Naive String Search with and without Two Loops in Ruby and JavaScript

Since graduating from a software engineering coding bootcamp I have been spending most of my time getting a handle on the basics of computer science, specifically data structures and algorithms. Today I wanted to share the experience of the naïve string search since this has as its basic real-world implementation a crude text searching feature that one could use on their web site (with JavaScript on the frontend) or for searching through some long text storage in their database (with Ruby for the backend).

One thing I noticed about this string searching algorithm as the way it is often taught is that it requires two loops. I’ll show by example in Ruby how it functions using two loops. First, we need to define a method that takes in two arguments: The entire text to search through, and the fragment that one is searching for. We will being by setting up a loop to search through the longer text letter by letter. Then we will loop through the fragment to check if each letter of the fragment matches the text. For instance, if we were searching through the text “Mississippi” and wanted to count the amount of times “is” appeared in the word, whenever we matched “I” from the longer text, we’d then go onto check the next two letters of both strings to see if they also matched, until we’ve exhausted the length of the fragment. If we have a match, we’ll increase the counter by one. The code would look something like this:

def naiveStringSearch(string, frag)
  count = 0
  s = string.length - 1
  f = frag.length - 1
  for i in 0..s do
    for j in 0..f do
      if frag[j] != string[i+j]
        break
      elsif j==f
        count += 1
      end
     end
  end
  return count
end

Now, for the JavaScript example, I’d like to show how by using the slice() method we can not only eliminate the need for two loops, we can also reduce BIG O to less than “n” since we will end our loop through the longer text by the length of the fragment (though, I’m aware that this is not quite true since behind the scenes, .slice() is using a loop).

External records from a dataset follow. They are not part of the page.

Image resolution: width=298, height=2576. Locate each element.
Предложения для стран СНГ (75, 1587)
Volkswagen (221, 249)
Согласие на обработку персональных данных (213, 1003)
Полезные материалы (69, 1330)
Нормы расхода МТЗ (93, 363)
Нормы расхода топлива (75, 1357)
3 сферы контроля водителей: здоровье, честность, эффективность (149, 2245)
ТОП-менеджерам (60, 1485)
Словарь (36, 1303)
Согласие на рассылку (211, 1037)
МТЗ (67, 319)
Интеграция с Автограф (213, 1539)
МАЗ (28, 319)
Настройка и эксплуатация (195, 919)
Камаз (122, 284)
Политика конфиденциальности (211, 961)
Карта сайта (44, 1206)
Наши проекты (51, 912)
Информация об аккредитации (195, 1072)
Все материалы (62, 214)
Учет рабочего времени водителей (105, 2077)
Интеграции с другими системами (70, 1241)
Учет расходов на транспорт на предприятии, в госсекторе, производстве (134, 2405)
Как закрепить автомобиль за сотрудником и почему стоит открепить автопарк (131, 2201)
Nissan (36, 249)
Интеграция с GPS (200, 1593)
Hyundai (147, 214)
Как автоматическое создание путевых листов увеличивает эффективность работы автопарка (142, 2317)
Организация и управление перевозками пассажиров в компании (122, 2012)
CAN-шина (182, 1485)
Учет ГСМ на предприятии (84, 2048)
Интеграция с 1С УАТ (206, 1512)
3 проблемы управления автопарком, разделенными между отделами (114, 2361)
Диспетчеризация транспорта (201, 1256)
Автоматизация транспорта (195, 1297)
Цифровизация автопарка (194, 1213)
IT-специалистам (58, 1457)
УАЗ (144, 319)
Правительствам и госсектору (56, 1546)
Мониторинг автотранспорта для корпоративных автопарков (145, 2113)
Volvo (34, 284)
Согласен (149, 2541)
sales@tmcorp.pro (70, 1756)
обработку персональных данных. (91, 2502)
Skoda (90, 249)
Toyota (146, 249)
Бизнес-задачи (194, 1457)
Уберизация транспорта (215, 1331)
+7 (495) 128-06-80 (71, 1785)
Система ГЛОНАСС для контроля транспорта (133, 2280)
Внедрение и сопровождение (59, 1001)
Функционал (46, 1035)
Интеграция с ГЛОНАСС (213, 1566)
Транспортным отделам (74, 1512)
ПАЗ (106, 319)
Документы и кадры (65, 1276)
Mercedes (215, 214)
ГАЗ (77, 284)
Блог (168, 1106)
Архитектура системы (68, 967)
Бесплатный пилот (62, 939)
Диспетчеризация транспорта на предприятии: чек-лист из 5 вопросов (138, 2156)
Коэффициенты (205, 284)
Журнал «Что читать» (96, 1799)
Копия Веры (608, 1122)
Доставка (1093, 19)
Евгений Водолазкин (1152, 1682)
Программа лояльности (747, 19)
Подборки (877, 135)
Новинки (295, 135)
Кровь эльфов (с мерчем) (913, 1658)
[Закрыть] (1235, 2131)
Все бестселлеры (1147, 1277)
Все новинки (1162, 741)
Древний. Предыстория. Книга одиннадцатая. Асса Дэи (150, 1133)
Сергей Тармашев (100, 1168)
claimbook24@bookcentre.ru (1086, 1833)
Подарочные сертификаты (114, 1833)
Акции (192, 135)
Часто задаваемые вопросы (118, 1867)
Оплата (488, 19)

The way we are going to search here is to begin once again by setting up an iteration over the full text to be searched through. However, for each iteration, we are going to begin at the iteration point and take a look ahead the amount of characters that is equal to length of the fragment and then compare what we “sliced” out and determine if it is the same as the fragment. If so, increase the counter by one. The much shorter code looks like this:

function naiveStringSearchFaster(string, frag) {
     let count = 0
   for(let i=0; i < string.length - frag.length + 1; i++) {
       let check = string.slice(i, i + frag.length)
       if (check===frag) {
          count++
       }
    }
   return count
}

Two different ways to solve the same problem. Hopefully, someone will be able to comment on which one is actually faster in BIG O terms, or I will eventually solve that myself in a future post. Until then, be well!